Thursday, November 3, 2016 : 2:15 PM
Columbia 10 (Washington Hilton)

*Names in bold indicate Presenter

Alice Chen, University of Southern California, Charu Gupta, University of Pennsylvania and Michael R. Richards, Vanderbilt University


One perceived key ingredient for ensuring hospital quality is a robust nursing staff. Registered nurses (RNs) comprise nearly 3 million members of the US labor force, and patients’ perceptions of their experiences with medical care seem strongly influenced by their interactions with nurses.  Additionally, a recurring association in the literature is the inverse relationship between nurse staffing levels and adverse health outcomes in hospitals.  If market forces are not sufficient to drive optimal levels of nurses (i.e., hospitals cannot fully internalize the gains) – leaving hospitals’ and society’s valuations of greater nurse staffing divergent – then public policy may be necessary to force an alignment.

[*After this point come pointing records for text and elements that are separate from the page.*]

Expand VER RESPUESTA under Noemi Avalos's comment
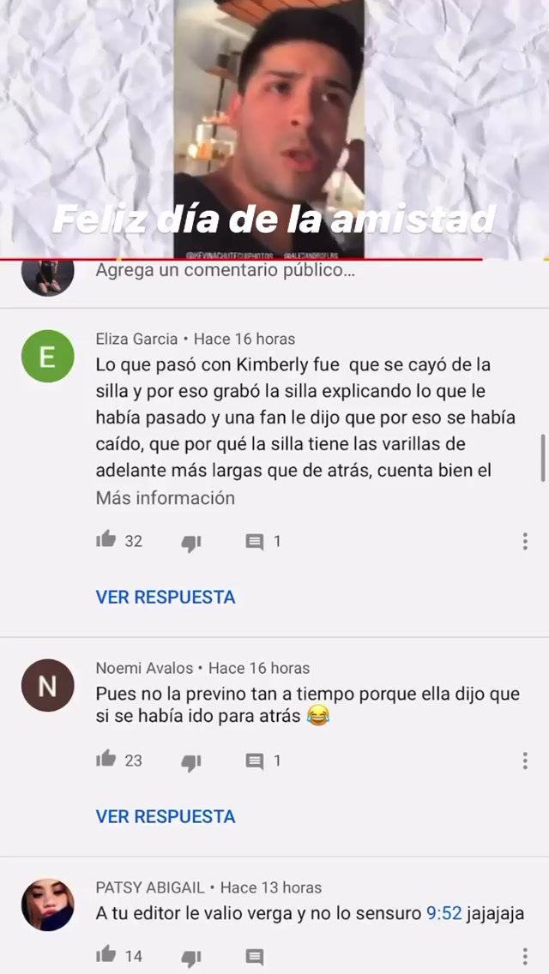The width and height of the screenshot is (549, 974). [166, 816]
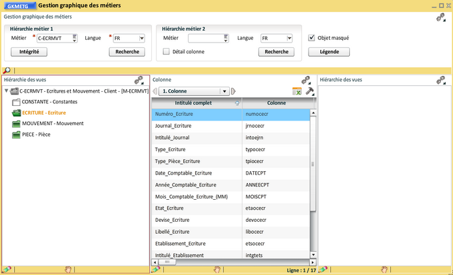
Task: Open the '1. Colonne' view dropdown
Action: (225, 91)
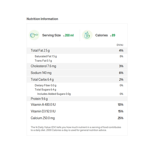Select the 200 ml serving size value
Screen dimensions: 153x153
point(69,35)

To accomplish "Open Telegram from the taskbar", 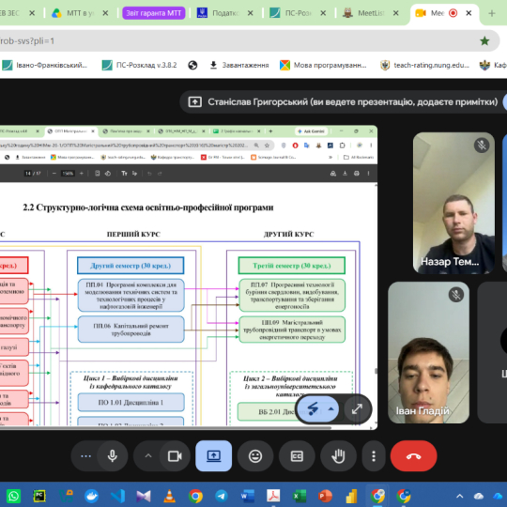I will coord(222,496).
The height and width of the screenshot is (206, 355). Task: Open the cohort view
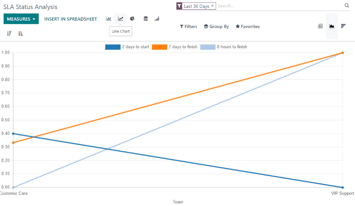tap(343, 26)
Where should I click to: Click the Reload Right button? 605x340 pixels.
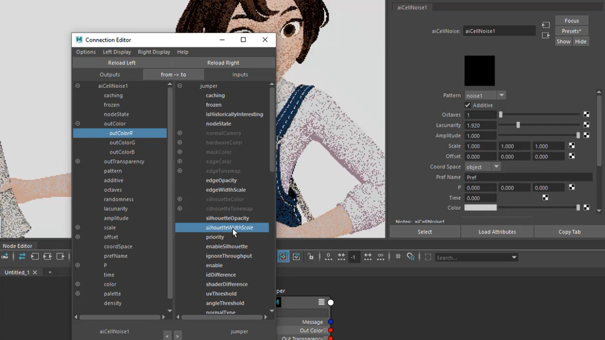tap(223, 63)
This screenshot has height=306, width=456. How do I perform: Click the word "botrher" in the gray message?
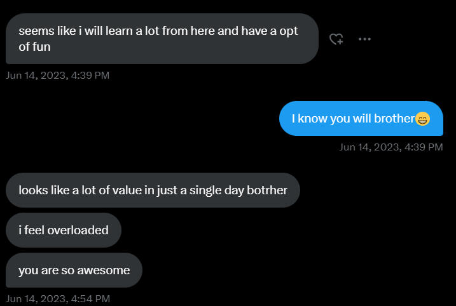(267, 190)
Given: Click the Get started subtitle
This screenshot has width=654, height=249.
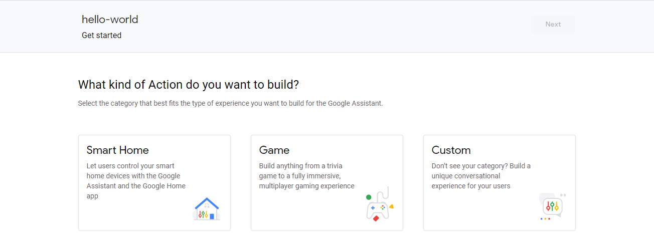Looking at the screenshot, I should point(101,36).
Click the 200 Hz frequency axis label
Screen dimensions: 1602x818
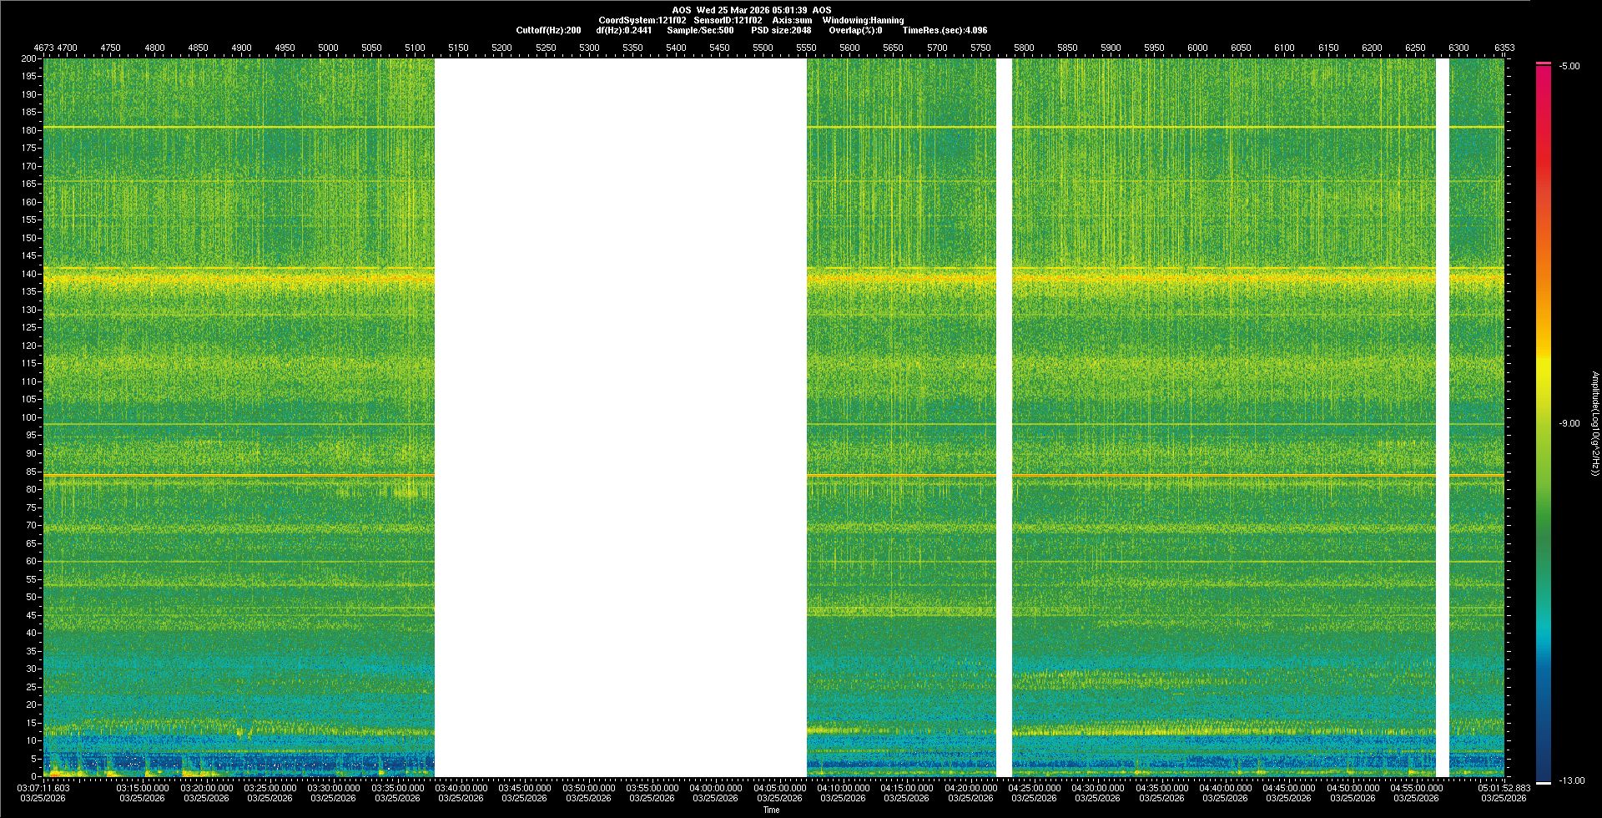28,59
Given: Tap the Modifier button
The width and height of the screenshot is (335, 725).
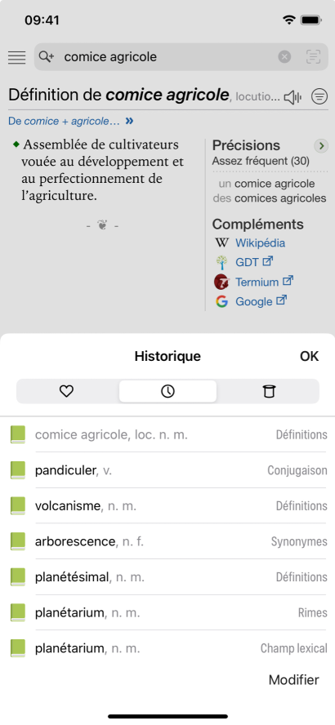Looking at the screenshot, I should click(x=294, y=679).
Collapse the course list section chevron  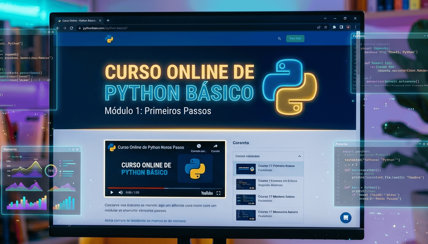[299, 156]
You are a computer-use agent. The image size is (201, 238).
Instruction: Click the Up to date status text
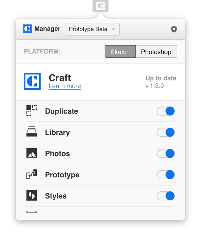(161, 78)
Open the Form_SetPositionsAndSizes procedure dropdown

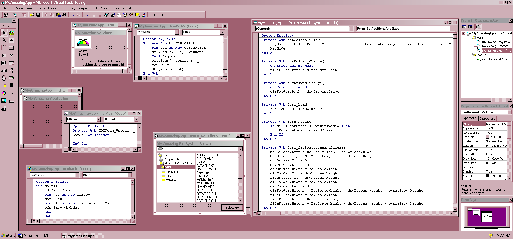pyautogui.click(x=452, y=29)
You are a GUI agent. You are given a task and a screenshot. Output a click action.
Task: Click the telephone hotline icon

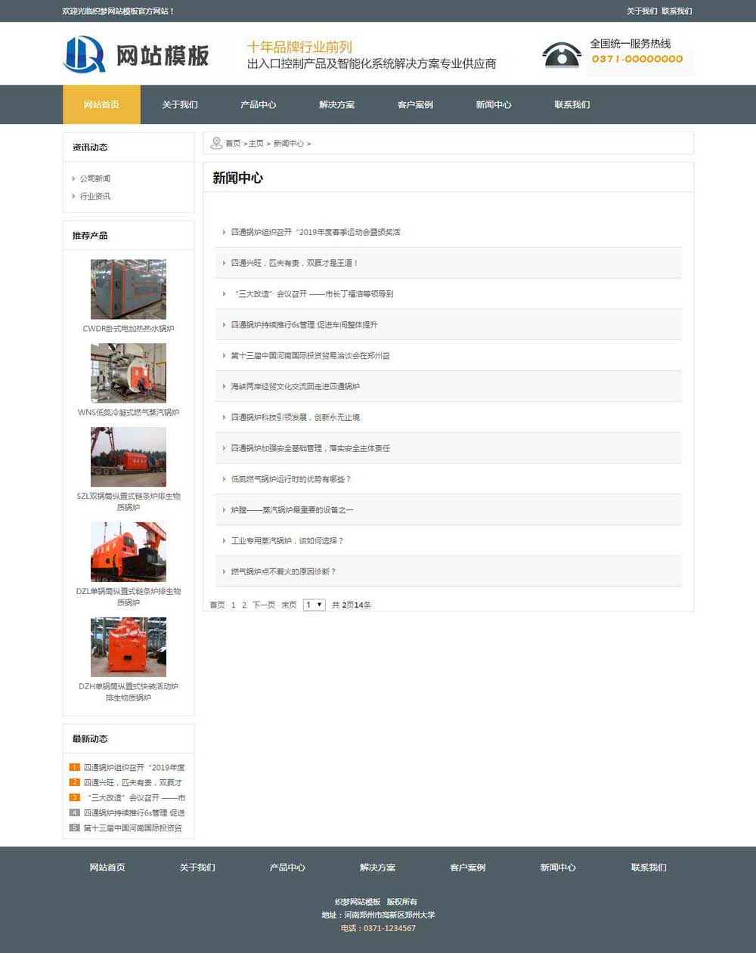tap(561, 55)
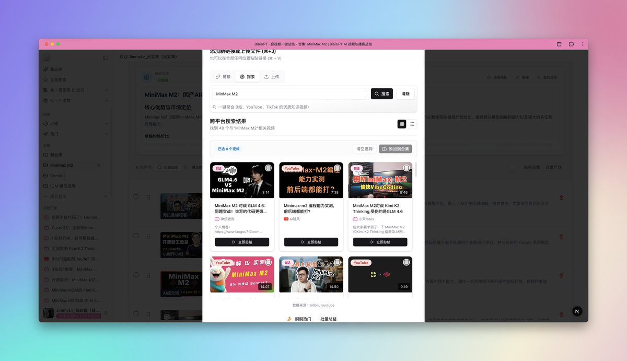
Task: Open the extensions puzzle icon in title bar
Action: point(571,44)
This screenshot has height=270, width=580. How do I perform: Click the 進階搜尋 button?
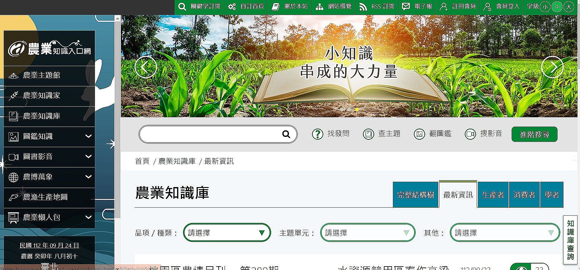click(x=534, y=134)
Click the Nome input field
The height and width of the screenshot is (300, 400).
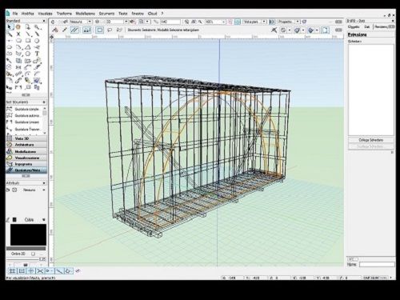pos(377,264)
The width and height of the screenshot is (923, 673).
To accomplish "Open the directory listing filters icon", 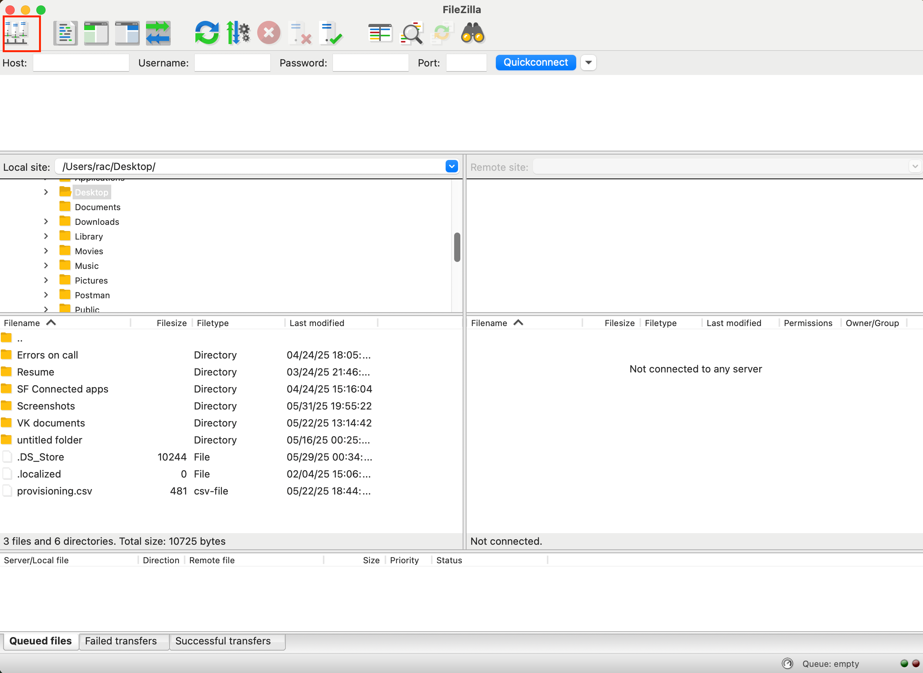I will (x=379, y=33).
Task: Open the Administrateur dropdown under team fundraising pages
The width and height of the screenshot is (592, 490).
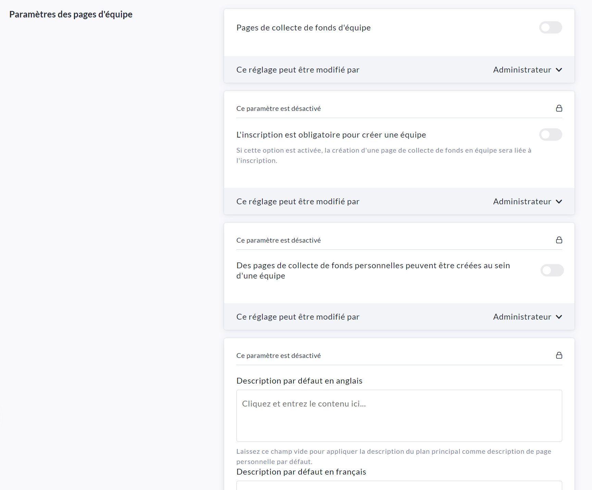Action: 527,70
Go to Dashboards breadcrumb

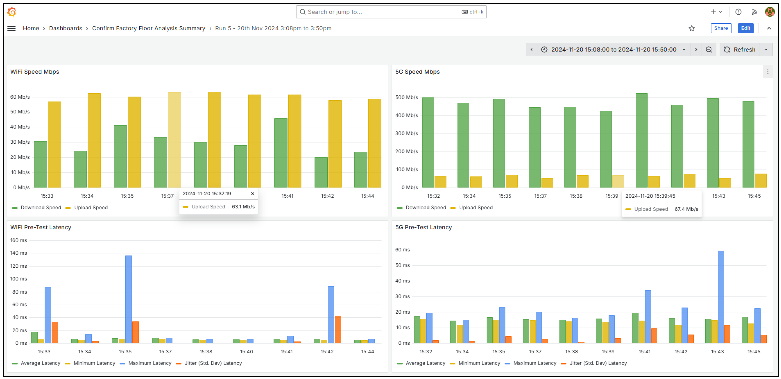tap(65, 28)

Such a regulatory response was the path chosen by California at the start of the 2000s. The California Nurse Staffing Law AB394 aimed to improve market function in terms of care quality by mandating a minimum nurse-to-patient staffing ratio, among other policies.  Although this legislation stands as a unique mandate imposed on the hospital sector, at least fifteen other states have considered following California’s example.

In this paper, we use this quasi-natural experiment, along with nursing workforce data from all US states (1992 – 2008), to estimate the effects of a staffing mandate on a host of labor market outcomes. We find strong evidence of a positive wage effect, which drew more nurses to the state and generated spillovers onto employment in non-hospital employment settings. Hospitals also reallocate nurses of varying skill types (i.e., educational levels) to different within-hospital duties after the mandate but do not demonstrate other compensatory behaviors that could offset higher labor expenditures. Our findings suggest that the mandate was not a symbolic gesture on the part of legislators nor costless for nurse employers. When coupled with the largely absent changes in hospital quality found in the current literature, our results strike a cautionary tone for other legislative bodies considering a similar, blunt policy instrument. Regulating hospital hiring decisions is likely to alter local labor markets but may do relatively little for actually improving the quality of services delivered.